* Text segment:
--

Many patients have unfulfilled desires which have accumulated over the years and towards the end of life these desires crowd in upon the patient's mind as he lies confined to bed or the limits of his home. Sometimes the desires may be simple and easily fulfilled, sometimes he may want to meet with someone or visit some place nearby but, as he is being told by everyone that he will get better soon, he is hesitant to voice his longing and his feelings of urgency. If he does mention his wishes, he may be quickly reassured by his carers that he can do it when he is better and again he is left with the inner doubt as to whether he will actually ever be better and able to fulfill that desire. If the facts of his life expectancy were open between him and his family, it might well be possible that he could voice his yearnings and that his family and friends could arrange for some of them to be satisfied. Some desires may not be able to be fulfilled but to be able to discuss them openly with the family would be a tremendous help in assuaging the disappointments.

In the same way, when a terminally ill cancer patient finds his activities limited and his physical reach restricted, his mind may begin to dwell on guilt feelings over past deeds, resentment and anger. If he knew for certain that his life expectancy might be limited, he would almost surely want to try to resolve some of these issues. When a patient is severely limited by his physical weakness, this is a time when his loved ones can provide the practical means to help resolve his emotional problems. Even in cases where the problem cannot be resolved, a sympathetic and loving ear goes a long way in easing a troubled mind.

--

* Your goal: Reproduce word for word the portion of the passage on terminally ill patients between "In the same" and "a troubled mind.", inclusive. Base every response solely on the passage on terminally ill patients.

* Given entries:
--

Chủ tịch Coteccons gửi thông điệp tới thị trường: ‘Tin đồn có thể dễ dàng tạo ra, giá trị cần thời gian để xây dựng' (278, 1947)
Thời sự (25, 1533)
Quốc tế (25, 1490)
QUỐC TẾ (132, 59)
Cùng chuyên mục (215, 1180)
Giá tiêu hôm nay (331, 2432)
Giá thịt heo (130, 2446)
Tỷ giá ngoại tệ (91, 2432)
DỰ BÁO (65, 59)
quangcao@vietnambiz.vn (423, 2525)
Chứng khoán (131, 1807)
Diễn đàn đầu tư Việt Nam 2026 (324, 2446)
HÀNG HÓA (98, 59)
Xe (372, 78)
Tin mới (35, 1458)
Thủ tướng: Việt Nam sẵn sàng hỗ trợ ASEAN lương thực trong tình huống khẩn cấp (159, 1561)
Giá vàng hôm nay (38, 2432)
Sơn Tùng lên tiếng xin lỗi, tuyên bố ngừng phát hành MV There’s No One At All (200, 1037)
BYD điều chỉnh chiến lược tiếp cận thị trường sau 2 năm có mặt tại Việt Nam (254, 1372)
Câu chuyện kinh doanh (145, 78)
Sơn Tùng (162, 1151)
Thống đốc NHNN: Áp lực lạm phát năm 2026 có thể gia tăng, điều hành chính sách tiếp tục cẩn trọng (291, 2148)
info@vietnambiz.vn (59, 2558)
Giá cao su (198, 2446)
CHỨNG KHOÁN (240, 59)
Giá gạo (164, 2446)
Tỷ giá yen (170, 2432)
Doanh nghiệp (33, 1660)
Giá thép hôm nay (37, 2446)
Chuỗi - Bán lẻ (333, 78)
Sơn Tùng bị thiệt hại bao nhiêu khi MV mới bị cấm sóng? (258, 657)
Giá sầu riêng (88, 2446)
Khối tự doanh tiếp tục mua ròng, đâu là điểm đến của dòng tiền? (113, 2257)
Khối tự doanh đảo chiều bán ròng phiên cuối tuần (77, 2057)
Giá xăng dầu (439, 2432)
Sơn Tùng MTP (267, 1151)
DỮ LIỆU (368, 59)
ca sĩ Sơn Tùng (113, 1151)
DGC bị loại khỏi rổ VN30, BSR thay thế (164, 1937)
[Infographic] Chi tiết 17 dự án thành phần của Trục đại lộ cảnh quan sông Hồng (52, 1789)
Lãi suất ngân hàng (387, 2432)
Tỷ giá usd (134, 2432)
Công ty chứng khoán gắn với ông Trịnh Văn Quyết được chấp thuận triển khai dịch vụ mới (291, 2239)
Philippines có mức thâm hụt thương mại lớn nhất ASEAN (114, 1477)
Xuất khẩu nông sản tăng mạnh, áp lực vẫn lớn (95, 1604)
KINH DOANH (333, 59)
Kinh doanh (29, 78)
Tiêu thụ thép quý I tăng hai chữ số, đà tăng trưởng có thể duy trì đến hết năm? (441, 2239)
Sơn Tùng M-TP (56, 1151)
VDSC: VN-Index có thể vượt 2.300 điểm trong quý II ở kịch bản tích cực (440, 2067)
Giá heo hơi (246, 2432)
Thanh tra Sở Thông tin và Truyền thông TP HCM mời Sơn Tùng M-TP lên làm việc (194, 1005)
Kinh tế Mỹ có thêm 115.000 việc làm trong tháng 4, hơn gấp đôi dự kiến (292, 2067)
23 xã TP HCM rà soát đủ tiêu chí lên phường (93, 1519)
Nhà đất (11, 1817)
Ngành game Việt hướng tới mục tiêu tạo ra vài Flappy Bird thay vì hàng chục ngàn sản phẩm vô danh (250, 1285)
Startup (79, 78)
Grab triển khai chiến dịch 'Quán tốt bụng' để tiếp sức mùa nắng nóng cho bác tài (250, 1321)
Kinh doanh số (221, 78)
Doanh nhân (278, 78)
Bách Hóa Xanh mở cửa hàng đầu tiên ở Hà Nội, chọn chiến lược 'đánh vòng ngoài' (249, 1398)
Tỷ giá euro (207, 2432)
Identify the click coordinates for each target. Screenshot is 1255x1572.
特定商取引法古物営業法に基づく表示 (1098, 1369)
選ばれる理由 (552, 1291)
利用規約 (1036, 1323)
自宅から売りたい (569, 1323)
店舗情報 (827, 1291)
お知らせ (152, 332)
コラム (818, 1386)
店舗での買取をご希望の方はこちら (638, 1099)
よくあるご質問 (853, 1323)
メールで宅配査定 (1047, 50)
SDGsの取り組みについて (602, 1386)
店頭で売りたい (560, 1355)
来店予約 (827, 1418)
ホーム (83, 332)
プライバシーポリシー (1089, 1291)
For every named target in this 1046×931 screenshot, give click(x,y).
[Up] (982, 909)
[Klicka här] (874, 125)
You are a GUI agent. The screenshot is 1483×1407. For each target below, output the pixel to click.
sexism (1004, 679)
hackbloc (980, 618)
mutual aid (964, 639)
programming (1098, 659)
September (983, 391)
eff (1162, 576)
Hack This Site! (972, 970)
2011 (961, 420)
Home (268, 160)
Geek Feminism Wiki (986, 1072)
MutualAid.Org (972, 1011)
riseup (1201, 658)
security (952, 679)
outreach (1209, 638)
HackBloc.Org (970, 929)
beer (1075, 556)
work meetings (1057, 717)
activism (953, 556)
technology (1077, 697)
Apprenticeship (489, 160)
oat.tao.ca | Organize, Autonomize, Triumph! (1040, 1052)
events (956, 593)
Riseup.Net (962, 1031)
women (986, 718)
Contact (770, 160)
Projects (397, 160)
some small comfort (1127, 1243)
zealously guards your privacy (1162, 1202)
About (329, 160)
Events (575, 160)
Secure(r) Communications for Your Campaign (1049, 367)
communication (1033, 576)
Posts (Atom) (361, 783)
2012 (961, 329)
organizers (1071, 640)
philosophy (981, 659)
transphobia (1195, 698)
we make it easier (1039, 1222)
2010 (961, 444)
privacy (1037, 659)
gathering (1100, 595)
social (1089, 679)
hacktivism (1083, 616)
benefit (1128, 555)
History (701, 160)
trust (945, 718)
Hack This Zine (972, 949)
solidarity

--

* Answer section:
In the same way, when a terminally ill cancer patient finds his activities limited and his physical reach restricted, his mind may begin to dwell on guilt feelings over past deeds, resentment and anger. If he knew for certain that his life expectancy might be limited, he would almost surely want to try to resolve some of these issues. When a patient is severely limited by his physical weakness, this is a time when his loved ones can provide the practical means to help resolve his emotional problems. Even in cases where the problem cannot be resolved, a sympathetic and loving ear goes a long way in easing a troubled mind.